Reinforcement Learning for LLM-Based Decompilation
A survey of emerging RL-based approaches to enhance LLM-based decompilation, covering D-LiFT, SK2Decompile, and RlDecompiler.
This is a very wild idea: Use reinforcement learning to enhance the current LLM-based decompilation.
Is there any existing work?
Yes — there is now some directly relevant work, but it is quite recent and still sparse, rather than a large established line of research.
Baselines and Precursors
- LLM4Decompile (EMNLP 2024) is a major baseline for LLM-based decompilation. Its training recipe centers on large-scale supervised fine-tuning, data augmentation, data cleaning, and two-stage training — not reinforcement learning. Highly relevant as the baseline that RL methods build upon.
RL-Based Approaches
D-LiFT (2025) explicitly improves an LLM-based decompiler backend using code-quality-aware reinforcement learning. It aims to improve decompiled-code quality while preserving accuracy via an integrated scoring system. This is RL for post-processing / backend improvement rather than pure end-to-end decompilation from binary.
SK2Decompile (2025) describes a two-phase binary decompilation pipeline that uses reinforcement learning in both phases — one reward for structure recovery following compiler-like syntactic/semantic rules, and another reward for identifier naming based on semantic similarity.
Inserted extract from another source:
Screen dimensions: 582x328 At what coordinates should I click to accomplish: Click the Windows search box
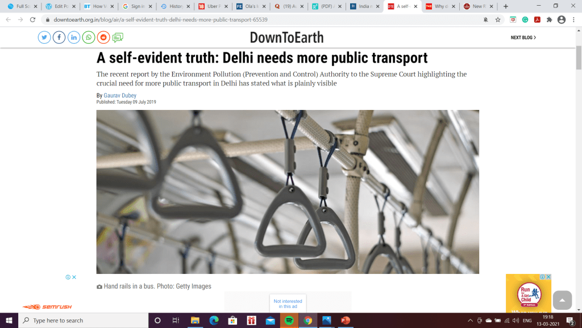(84, 321)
This is very close to “using RL to improve LLM-based decompilers” end-to-end.
RlDecompiler (ICPC 2026) — “Enhancing LLM-based Decompilation via Reinforcement Learning with a Multi-Faceted Reward Function.” An explicitly decompilation-focused RL paper at a top program comprehension venue. Very recent; I have not yet found an openly accessible full PDF.
Two Emerging Directions
These papers split into two directions:
- RL for improving decompiler outputs after or around an existing decompiler pipeline (e.g., D-LiFT).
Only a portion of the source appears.